Anspruchsvolle Vermögensverwaltung 

Sascha Haudenschild, Leiter des AKB-Portfolio-Managements, hob die positiven und negativen Treiber der Weltwirtschaft hervor. Er betonte, im Sektor Währungen dominiere aktuell Vorsicht. Während der Dollar ein Mini-Comeback feiere, befinde sich der Euro im politischen Gegenwind. Die verschiedenen Anlageformen sind zum Teil geprägt von Volatilität, nervösen Kursverläufen und entsprechender Vorsicht in Sachen Risikobereitschaft. Die Finanzmärkte stehen 2019 vor einer grossen Bewährungsprobe. Hoffen lassen unter anderem solide Unternehmensgewinne, behutsame Notenbanken, attraktive Anlagenbewertungen und mögliche politische Entspannungen mit entsprechend positiven Überraschungen. Risiken sind nicht völlig auszuschlies­sende Rezessionstendenzen, der Handelskrieg USA-China, der Brexit, der US-Shutdown und eine restriktivere Geldpolitik. Der Grossteil der Anlagekategorien tendiert momentan eher seitwärts.

 

«Kaufen Sie Aktien, nehmen Sie Schlaftabletten ...»
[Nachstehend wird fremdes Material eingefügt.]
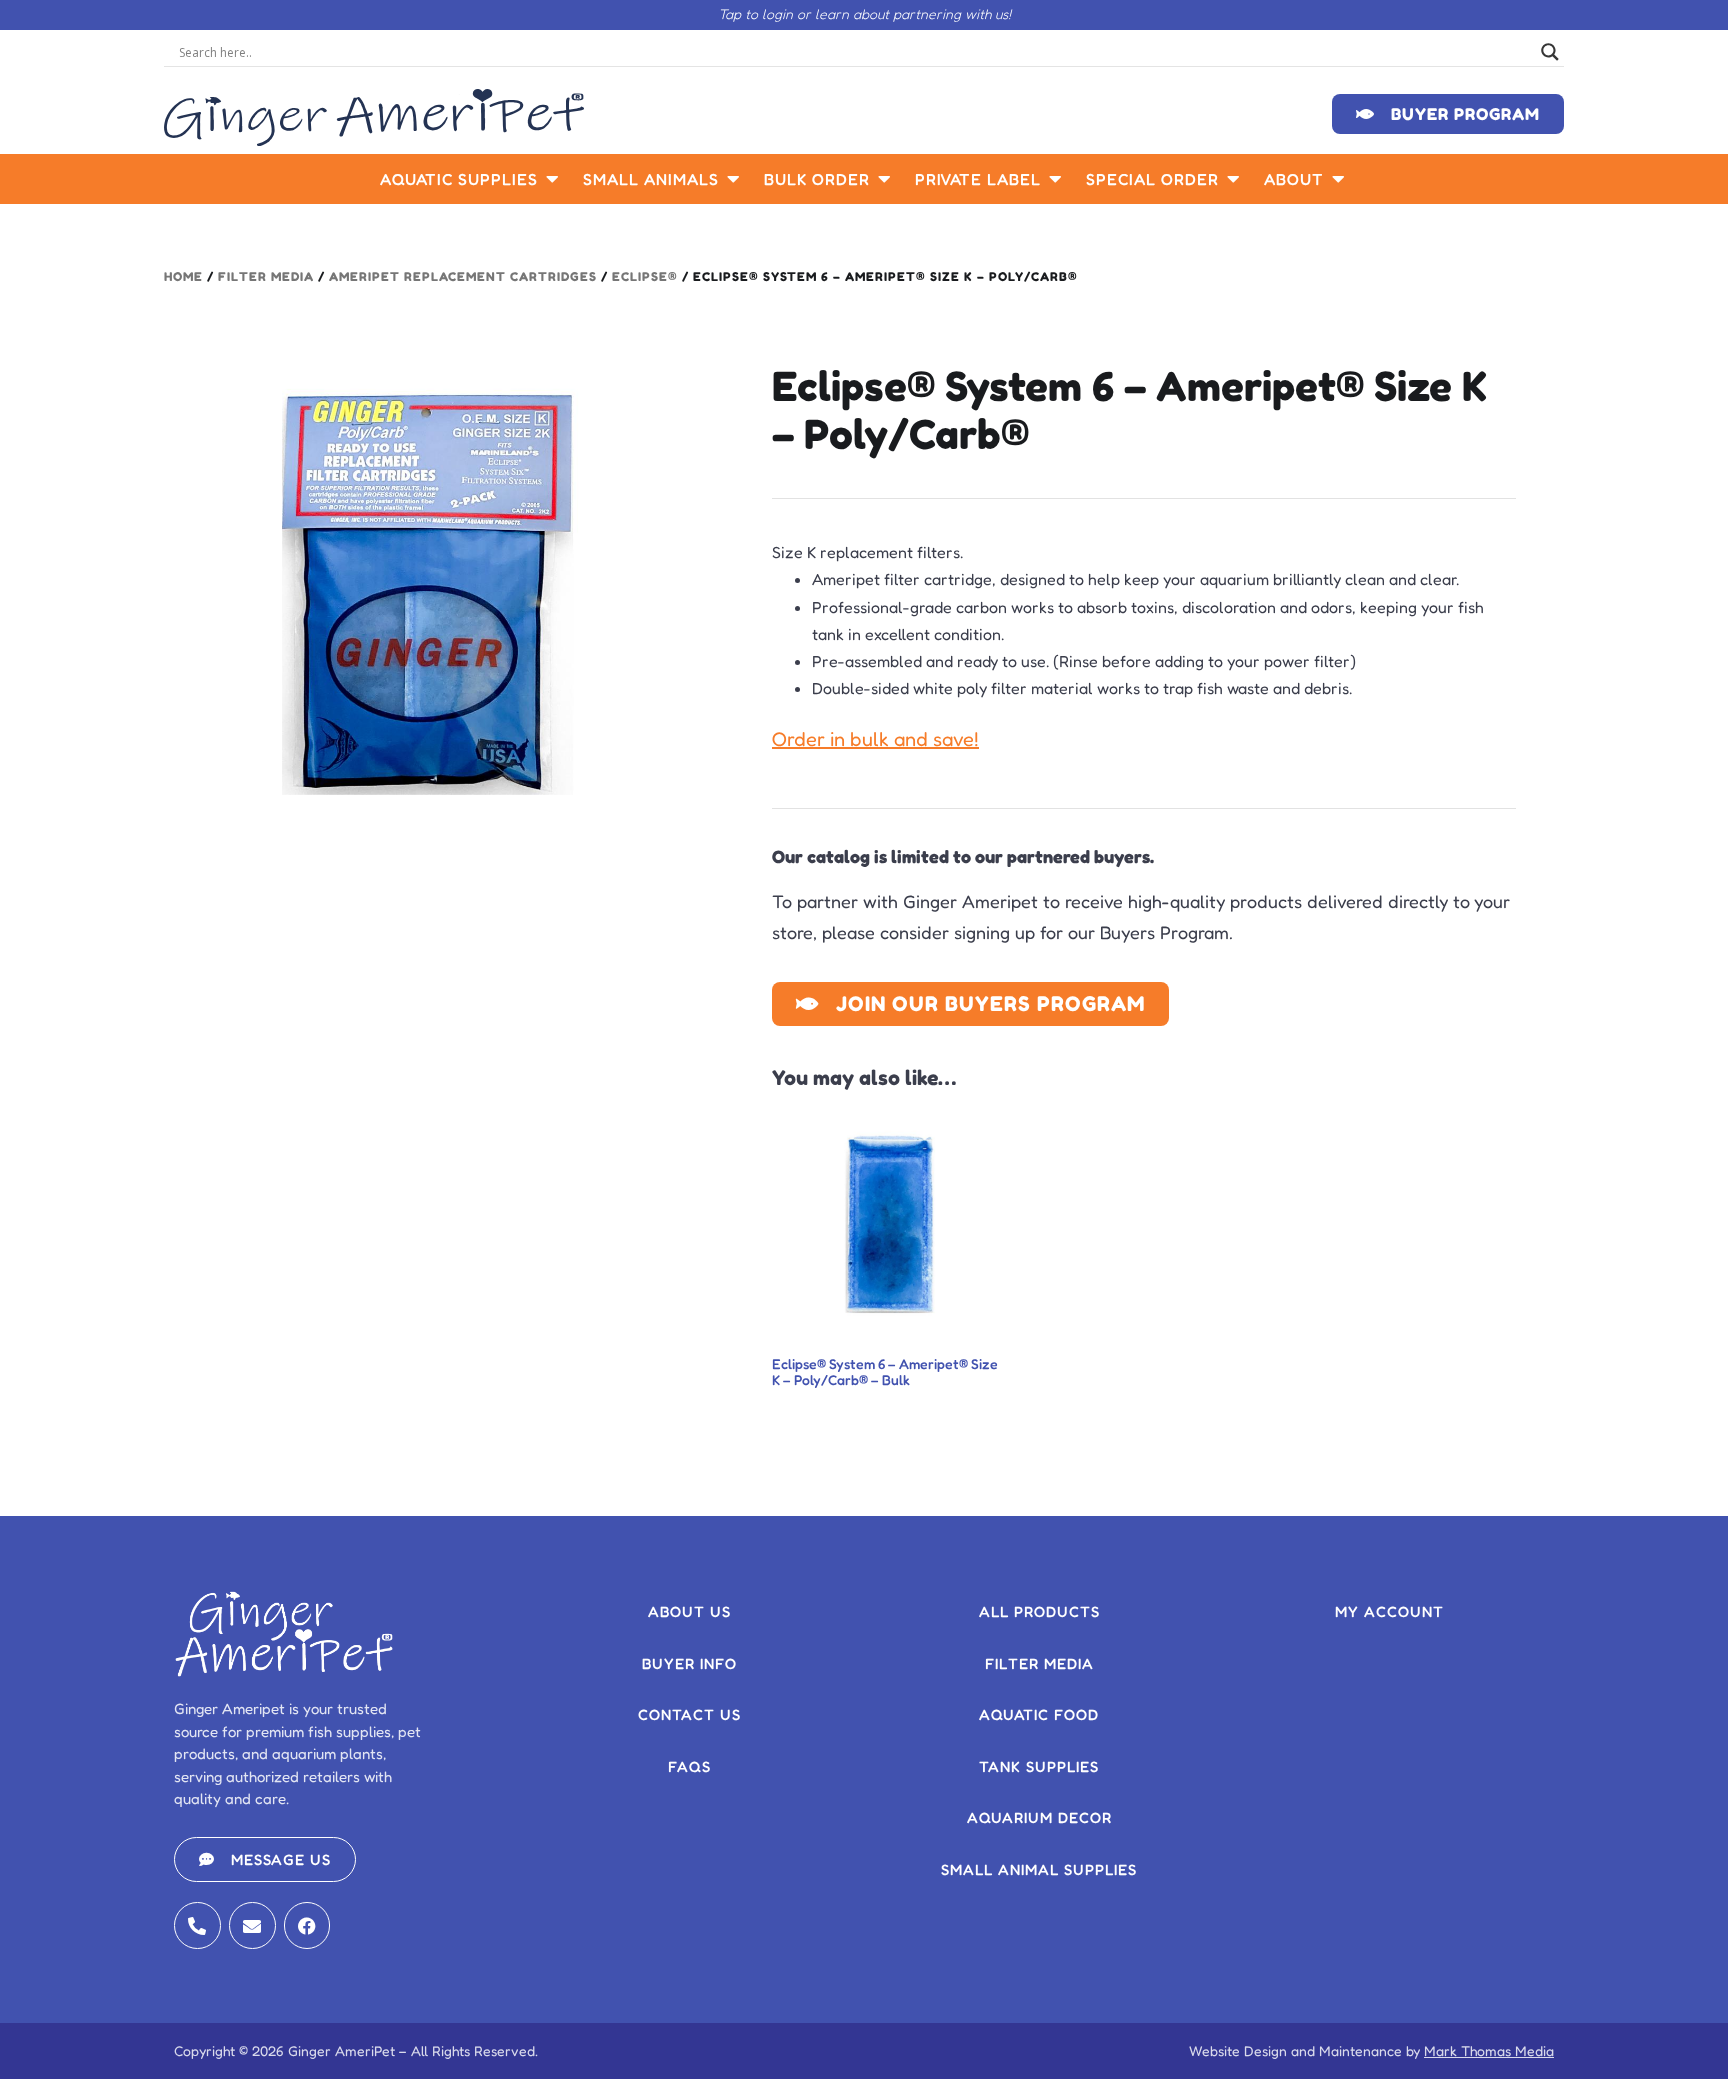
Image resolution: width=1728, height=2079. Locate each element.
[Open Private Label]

Sascha Haudenschild empfahl das Einhalten eines individuellen Risikobudgets, das Hauptaugenmerk auf Diversifizierung und Qualität, situationsangepasste Überlegungen zum Anlagehorizont und bei Bedarf die Inanspruchnahme der professionellen  Vermögensverwaltung der Aargauischen Kantonalbank. Aber auch das antizyklische Handeln kann durchaus zum Erfolg führen. Zitat André Kostolany: «Kaufen Sie Aktien, nehmen Sie Schlaftabletten und schauen Sie die Papiere nicht mehr an. Nach vielen Jahren werden Sie sehen: Sie sind reich.»